Bringing this into our time and American politics and religion, the question is this: Are the moral and cultural absolutes of the conservative "right" based on anything more than fallacy? Are they anything more than temporary cultural standards?
When the whole world changed on September 11, 2004, as claimed by President Bush during the buildup to the 2004 campaign, was that a sign of absolute cultural and moral values or was that change proof of a cultural shift?
When President Bush, who claims to have a special connection to God, sent Colin Powell to the United Nations with his portfolio of known facts, and then led America to war in Iraq based on claims of huge existing stockpiles of chemical and biological weapons only to discover that the threat was only real in our imaginations of the future, was that a sign of absolutism or was that a cultural shift to a new vision of reality?
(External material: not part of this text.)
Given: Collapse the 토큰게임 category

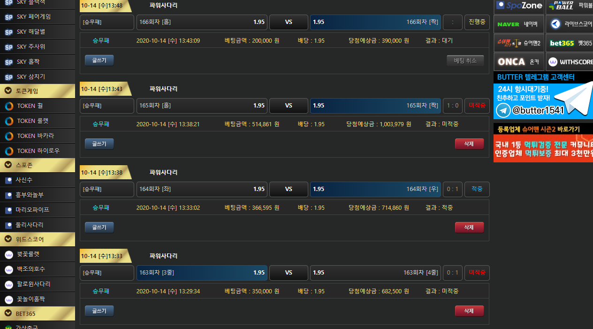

Was it cultural relativity?
When conservative "pundits" declare the need to escalate the war in Iraq even to the extent of using weapons of mass destruction against the Iraqi people, is that cultural relativity?
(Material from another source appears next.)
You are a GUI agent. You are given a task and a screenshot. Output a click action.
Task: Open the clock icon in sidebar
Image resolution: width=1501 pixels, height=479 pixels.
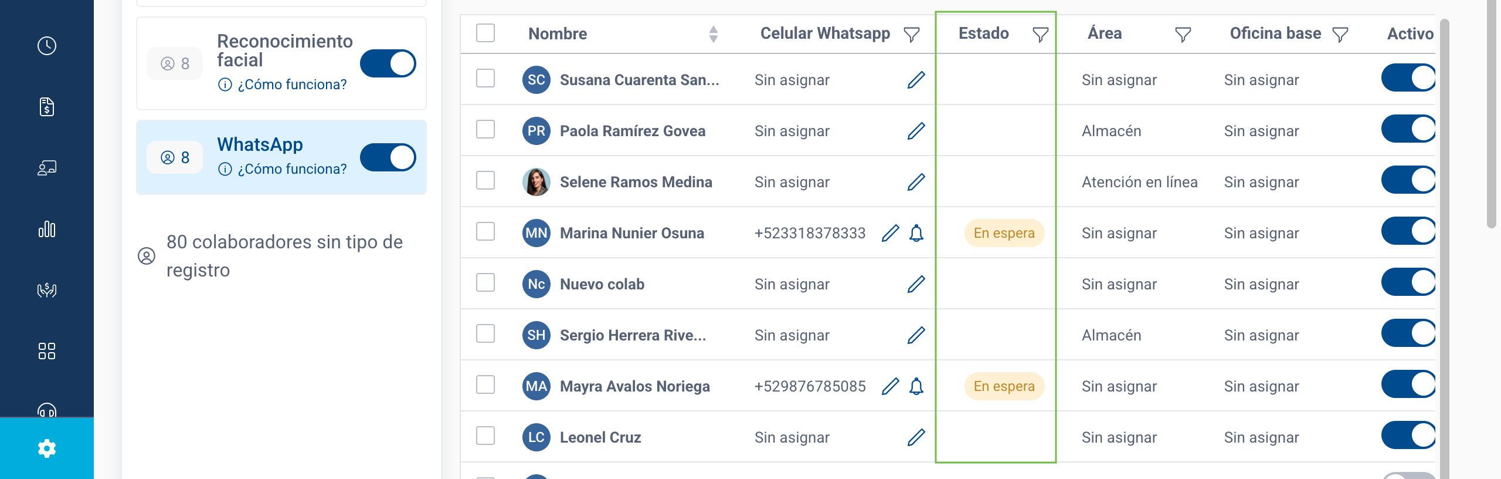tap(47, 46)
When we passed the Patriot Act and put our own liberty at risk, was that cultural relativity?
When we suspended the ban on nuclear weapons testing and engaged ourselves in the process of creating a whole new genre of usable nuclear weapons and thus shattered the claim that nuclear weapons were a deterrent to war, was that cultural relativity?
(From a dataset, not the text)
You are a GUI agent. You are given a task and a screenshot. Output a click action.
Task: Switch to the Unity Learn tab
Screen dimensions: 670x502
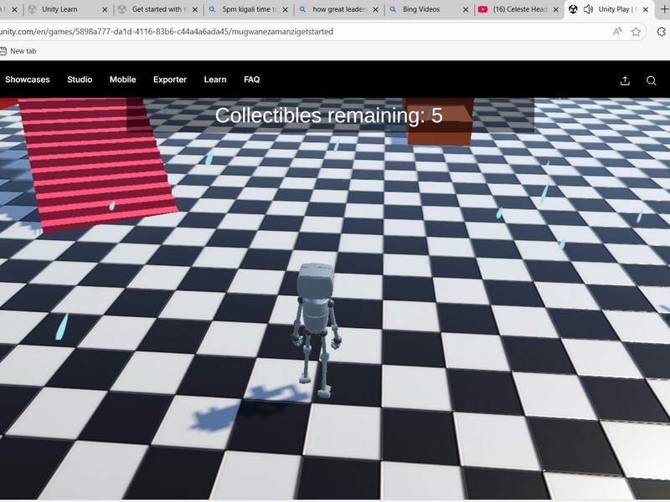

When we declared that prisoners of the War on Terror were not to be accorded rights under the Geneva Conventions, was that cultural relativity?
When prison abuse and torture in Iraq elicits voices of support from the conservatives in America, is that cultural relativity?
When anti-war protesters across the country dare to speak out despite their fear of being punished by the conservatives in power, is that cultural relativity?
When electronic voting machines that leave no paper trail, programmed with software protected by intellectual property laws that make the machines completely unverifiable and designed and built by defense contractors, place the entire election process at risk, is this cultural relativity?
When American reaction to the looming threat of oil shortages is to bribe world leaders, topple leaders when they won't accept bribes, and even wage war to dominate the oil fields of the world, is that cultural relativity?
When the world's largest Communist country becomes one of the most favored trade nations because of the huge low-wage workforce, thus leading to low inflation in the United States and huge corporate profits despite the huge trade deficit and the destructive effect on American workers' incomes, is that cultural relativity?
I could easily go on, but I think my point is clear enough. There is nothing at all absolute about the conservative "Right." Their governing is as relative as any left-wing government. Their claim on absolutism and their criticism of Democratic Party cultural relativism are fallacies.
But so what? Liberals know this already. It's the conservatives in America who are in denial. It is the conservatives who hide behind the smokescreen of absolute moral values while their leaders impose true cultural relativism on this nation and the world. The question isn't how can liberals embrace moral values, the question is how are we going to stop these conservative leaders from changing our culture so much that we no longer have the liberty we cherish?